* [Document section]
>>>>>

Words Are My Delight

Blogging is an interesting thing. I often feel like I should only draft up a blog and hit “post” when I believe I have something worthwhile to say.

But sometimes I don’t want to write anything revolutionary. Sometimes I just want to write. Because I’m a writer. And I need a place to do that, even if it’s not that exciting. And if you have something that you love to do, and most of the time you do it well, it doesn’t really make sense to keep it to yourself.

I like to remember Jon Acuff when I write my blog. He is presently the best-selling author of Quitter, but when he started writing his first blog, Prodigal Jon, his readership was limited. But that was actually a great thing, because his blog gave him space. It gave him a place to write in one style, and then in another. To change his theme, his tagline, and his platform without having to worry about his audience or a perceived identity crisis. He had a place where he could express his love of writing and even do it poorly sometimes, practicing now what he hoped to produce later.

I’m currently reading Anne Lamott’s Bird by Bird: Some Instructions on Writing and Life. I love this woman because she understands the beauty of books exactly the way I do, that out of “…small, flat, rigid squares of paper unfolds world after world after world…” She says that most writers come to her workshops and all they care about is being published. “How can I find an agent?” they ask. But they fail to remember that it’s not the publication that changes us (I know because I’ve been published), it’s the act of writing. It’s the feeling you get when words flow from your mind to your fingertips to create something beautiful. And then in days or months or even years to come, you look back at your work and ask with astonishment and delight (and sometimes humiliation), “Did I write that?” Lamott emphasizes that writers need to love writing not for the external benefits (which aren’t that lucrative, even for a best-selling author) but the internal ones.

<<<<<

* [Data lines]
>>>>>

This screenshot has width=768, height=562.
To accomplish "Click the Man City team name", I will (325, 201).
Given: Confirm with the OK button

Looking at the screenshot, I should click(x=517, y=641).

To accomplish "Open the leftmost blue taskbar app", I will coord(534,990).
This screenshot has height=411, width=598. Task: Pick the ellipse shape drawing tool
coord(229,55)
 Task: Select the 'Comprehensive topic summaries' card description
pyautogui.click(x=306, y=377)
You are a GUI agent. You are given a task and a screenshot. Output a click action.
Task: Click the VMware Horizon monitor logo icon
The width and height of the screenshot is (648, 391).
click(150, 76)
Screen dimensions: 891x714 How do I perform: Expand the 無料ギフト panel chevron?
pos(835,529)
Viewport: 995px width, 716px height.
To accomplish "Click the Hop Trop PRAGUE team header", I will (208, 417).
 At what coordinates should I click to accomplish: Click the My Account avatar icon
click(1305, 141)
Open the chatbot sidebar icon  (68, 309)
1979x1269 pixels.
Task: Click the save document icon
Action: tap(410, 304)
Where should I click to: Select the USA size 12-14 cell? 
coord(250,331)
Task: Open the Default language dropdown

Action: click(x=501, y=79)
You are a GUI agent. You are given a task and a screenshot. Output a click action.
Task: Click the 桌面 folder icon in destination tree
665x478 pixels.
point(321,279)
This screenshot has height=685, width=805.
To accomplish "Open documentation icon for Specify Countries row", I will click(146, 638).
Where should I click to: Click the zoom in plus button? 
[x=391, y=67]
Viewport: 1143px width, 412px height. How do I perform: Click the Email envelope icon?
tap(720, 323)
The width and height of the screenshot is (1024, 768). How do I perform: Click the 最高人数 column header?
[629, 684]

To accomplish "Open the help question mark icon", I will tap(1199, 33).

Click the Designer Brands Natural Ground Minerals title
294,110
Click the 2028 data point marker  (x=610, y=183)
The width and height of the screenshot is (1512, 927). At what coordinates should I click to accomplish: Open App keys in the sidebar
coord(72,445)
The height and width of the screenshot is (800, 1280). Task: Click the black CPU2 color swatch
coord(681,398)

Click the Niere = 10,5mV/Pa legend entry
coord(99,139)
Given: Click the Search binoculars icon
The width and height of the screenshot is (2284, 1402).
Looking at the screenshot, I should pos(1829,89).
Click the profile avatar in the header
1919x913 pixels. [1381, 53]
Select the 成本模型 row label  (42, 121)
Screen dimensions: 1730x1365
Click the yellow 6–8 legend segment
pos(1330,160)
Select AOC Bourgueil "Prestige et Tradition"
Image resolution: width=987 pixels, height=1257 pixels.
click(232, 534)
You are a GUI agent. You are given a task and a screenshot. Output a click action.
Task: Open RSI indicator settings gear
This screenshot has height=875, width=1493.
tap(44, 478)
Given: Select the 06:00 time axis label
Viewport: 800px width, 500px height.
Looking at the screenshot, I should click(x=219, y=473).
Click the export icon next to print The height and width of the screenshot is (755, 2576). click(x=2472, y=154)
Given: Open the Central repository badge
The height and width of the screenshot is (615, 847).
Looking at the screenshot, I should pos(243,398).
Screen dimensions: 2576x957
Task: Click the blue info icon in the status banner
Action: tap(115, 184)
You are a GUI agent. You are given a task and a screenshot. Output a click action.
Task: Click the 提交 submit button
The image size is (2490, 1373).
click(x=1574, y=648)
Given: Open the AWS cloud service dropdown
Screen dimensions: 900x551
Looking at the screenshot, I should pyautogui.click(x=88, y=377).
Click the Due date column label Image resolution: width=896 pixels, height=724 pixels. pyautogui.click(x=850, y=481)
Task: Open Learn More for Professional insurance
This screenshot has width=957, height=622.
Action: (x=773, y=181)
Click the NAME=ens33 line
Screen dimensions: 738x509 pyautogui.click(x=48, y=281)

<<<<<

* [Requirement A] In the blog post about writing, what was the name of Jon Acuff's first blog?
* [Requirement B] Carry on the blog post about writing from its last sentence, keeping the same voice.

* [Exercise output A] Prodigal Jon

* [Exercise output B]
And for that reason I will keep writing in this blog, even when I have nothing worthwhile to say. Sometimes I might write something inspirational, but other times I’m going to write about what I’m cooking for dinner, or my favourite cleaning products, or the craft I just made that I’m really proud of. And I’ll do it because when I string words together like beads I feel good inside, because I know I’m doing what I was created to do.

Revisiting Chapter Two

A year and a half ago I sat in the airport crying as I was waiting to board one of three flights that would take me to Thailand. Despite my excitement to go, I was actually pretty scared, and at the last moment I wasn’t sure if I wanted to leave my family for 6 months and move yet again. I listened to the same song on my iPod over and over (for increased dramatic effect) wiping away tears as curious passengers looked at me with pity. When my body didn’t move during the boarding call I considered not getting on the plane. But then I coaxed myself out of my chair and made a promise that I would at least fly to Toronto and take it from there.

A coffee from Tim Horton’s seemed to do the trick, and once in Toronto I boarded the plane to Beijing with more excitement than nervousness. Partway through my flight, however, I began to question why I was actually going to Thailand, and wondering if it was a smart decision. Suddenly I wanted to get off the plane, but I was 6 hours in to a 13 hours flight. Shoot.

And then I got to Beijing where I was greeted by the most chaotic airport security in my life. At that point all I wanted to do was sleep, which is what I did during most of the 6 hour flight to Bangkok.

But then I was in Thailand, and the moment I stepped outside of the ice-cold airport into the warm, spicy 2am air, I was in love. I was at home. It was exactly how I pictured it.

One year ago today I left Thailand and began life in a new reality. In Bangkok I spent 6 months dancing on a mountain top, running wild with hope, and living in complete joy and trust. I felt more like Natalie than I ever have.

And though it’s been hard to get that Natalie back, I know that it’s not possible to live on the mountain top. We walk out our lives in the valley, with the vision that we gained on the mountain. I spent much of this past year wondering where that vision went, and wondering what it’s supposed to look like in this context. I can’t tell you that I actually know, but I’m learning to find grace for myself and to regain all of the joy and trust that I had when I was in Thailand. It’s definitely a long and hard journey, but I’m believing that it will be one with great rewards.

“I’m So Bored!”

Those are the words that I long to utter.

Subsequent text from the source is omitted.